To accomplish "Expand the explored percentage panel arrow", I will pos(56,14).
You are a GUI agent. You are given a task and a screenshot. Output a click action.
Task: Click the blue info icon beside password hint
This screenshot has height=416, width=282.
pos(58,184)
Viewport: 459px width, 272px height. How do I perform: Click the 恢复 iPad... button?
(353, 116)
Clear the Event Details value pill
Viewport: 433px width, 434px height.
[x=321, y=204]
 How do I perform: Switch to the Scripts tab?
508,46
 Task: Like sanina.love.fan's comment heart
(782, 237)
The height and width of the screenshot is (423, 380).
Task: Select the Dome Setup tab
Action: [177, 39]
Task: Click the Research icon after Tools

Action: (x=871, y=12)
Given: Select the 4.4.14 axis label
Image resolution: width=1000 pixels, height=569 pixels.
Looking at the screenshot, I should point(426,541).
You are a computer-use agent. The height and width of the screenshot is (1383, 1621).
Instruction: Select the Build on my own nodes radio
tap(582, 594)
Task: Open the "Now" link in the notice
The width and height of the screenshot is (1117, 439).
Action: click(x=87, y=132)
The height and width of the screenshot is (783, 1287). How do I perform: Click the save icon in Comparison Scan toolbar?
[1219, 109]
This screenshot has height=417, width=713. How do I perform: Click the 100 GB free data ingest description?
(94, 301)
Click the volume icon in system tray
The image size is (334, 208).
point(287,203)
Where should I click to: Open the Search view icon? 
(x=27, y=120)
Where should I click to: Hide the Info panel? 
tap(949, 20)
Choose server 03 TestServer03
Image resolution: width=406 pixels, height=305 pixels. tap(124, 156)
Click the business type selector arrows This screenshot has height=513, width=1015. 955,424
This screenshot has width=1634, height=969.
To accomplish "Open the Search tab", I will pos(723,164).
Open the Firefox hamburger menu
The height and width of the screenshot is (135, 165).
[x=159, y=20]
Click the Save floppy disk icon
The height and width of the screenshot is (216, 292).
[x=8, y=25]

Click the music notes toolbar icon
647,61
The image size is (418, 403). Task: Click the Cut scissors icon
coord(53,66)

◆ ◆ ◆ ◆ ◆ ◆ ◆

Goal ::
Put everything from the line containing "Viewport: 459px width, 272px" down to the line containing "Looking at the" into a numbered list, leaving out blank lines.

Result of the exercise ::
1. Viewport: 459px width, 272px height. How do I perform: Click the 恢复 iPad... button?
2. (353, 116)
3. Clear the Event Details value pill
4. Viewport: 433px width, 434px height.
5. [x=321, y=204]
6.  How do I perform: Switch to the Scripts tab?
7. 508,46
8.  Task: Like sanina.love.fan's comment heart
9. (782, 237)
10. The height and width of the screenshot is (423, 380).
11. Task: Select the Dome Setup tab
12. Action: [177, 39]
13. Task: Click the Research icon after Tools
14. Action: (x=871, y=12)
15. Given: Select the 4.4.14 axis label
16. Image resolution: width=1000 pixels, height=569 pixels.
17. Looking at the screenshot, I should point(426,541).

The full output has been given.